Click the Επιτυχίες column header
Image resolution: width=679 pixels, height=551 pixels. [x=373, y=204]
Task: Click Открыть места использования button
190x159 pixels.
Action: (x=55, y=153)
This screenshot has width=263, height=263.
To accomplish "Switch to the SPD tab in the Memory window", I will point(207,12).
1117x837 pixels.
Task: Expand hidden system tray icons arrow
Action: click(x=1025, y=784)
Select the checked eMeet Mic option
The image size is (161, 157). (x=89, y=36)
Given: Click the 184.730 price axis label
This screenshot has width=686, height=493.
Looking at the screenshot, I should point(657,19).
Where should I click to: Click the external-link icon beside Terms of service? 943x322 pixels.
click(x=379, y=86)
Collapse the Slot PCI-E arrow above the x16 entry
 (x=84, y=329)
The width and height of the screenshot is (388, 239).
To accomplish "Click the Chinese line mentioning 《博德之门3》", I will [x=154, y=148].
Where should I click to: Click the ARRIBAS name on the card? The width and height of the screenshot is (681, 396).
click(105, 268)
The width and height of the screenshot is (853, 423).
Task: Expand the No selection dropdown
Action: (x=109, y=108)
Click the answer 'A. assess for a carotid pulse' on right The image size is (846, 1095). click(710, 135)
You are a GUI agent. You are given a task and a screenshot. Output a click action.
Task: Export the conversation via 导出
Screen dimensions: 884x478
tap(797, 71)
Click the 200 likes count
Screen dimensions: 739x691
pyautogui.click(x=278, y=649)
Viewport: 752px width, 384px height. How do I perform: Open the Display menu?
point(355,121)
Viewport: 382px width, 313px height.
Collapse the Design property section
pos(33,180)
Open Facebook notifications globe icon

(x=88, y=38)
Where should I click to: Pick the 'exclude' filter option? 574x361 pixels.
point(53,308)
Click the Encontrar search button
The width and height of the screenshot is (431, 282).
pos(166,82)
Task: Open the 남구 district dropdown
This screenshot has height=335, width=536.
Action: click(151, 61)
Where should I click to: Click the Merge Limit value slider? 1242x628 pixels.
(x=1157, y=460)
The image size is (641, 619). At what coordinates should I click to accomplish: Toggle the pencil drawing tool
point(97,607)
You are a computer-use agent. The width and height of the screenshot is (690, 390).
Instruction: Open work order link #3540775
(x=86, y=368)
----------
#### TASK PROMPT
Copy out every one of the items above line for line, with no changes.

#### REPLY TO THE EXERCISE
Click the Επιτυχίες column header
Image resolution: width=679 pixels, height=551 pixels. [x=373, y=204]
Task: Click Открыть места использования button
190x159 pixels.
Action: (x=55, y=153)
This screenshot has width=263, height=263.
To accomplish "Switch to the SPD tab in the Memory window", I will point(207,12).
1117x837 pixels.
Task: Expand hidden system tray icons arrow
Action: click(x=1025, y=784)
Select the checked eMeet Mic option
The image size is (161, 157). (x=89, y=36)
Given: Click the 184.730 price axis label
This screenshot has width=686, height=493.
Looking at the screenshot, I should point(657,19).
Where should I click to: Click the external-link icon beside Terms of service? 943x322 pixels.
click(x=379, y=86)
Collapse the Slot PCI-E arrow above the x16 entry
 (x=84, y=329)
The width and height of the screenshot is (388, 239).
To accomplish "Click the Chinese line mentioning 《博德之门3》", I will [x=154, y=148].
Where should I click to: Click the ARRIBAS name on the card? The width and height of the screenshot is (681, 396).
click(105, 268)
The width and height of the screenshot is (853, 423).
Task: Expand the No selection dropdown
Action: (x=109, y=108)
Click the answer 'A. assess for a carotid pulse' on right The image size is (846, 1095). click(710, 135)
You are a GUI agent. You are given a task and a screenshot. Output a click action.
Task: Export the conversation via 导出
Screen dimensions: 884x478
tap(797, 71)
Click the 200 likes count
Screen dimensions: 739x691
pyautogui.click(x=278, y=649)
Viewport: 752px width, 384px height. How do I perform: Open the Display menu?
point(355,121)
Viewport: 382px width, 313px height.
Collapse the Design property section
pos(33,180)
Open Facebook notifications globe icon

(x=88, y=38)
Where should I click to: Pick the 'exclude' filter option? 574x361 pixels.
point(53,308)
Click the Encontrar search button
The width and height of the screenshot is (431, 282).
pos(166,82)
Task: Open the 남구 district dropdown
This screenshot has height=335, width=536.
Action: click(151, 61)
Where should I click to: Click the Merge Limit value slider? 1242x628 pixels.
(x=1157, y=460)
The image size is (641, 619). At what coordinates should I click to accomplish: Toggle the pencil drawing tool
point(97,607)
You are a computer-use agent. The width and height of the screenshot is (690, 390).
Instruction: Open work order link #3540775
(x=86, y=368)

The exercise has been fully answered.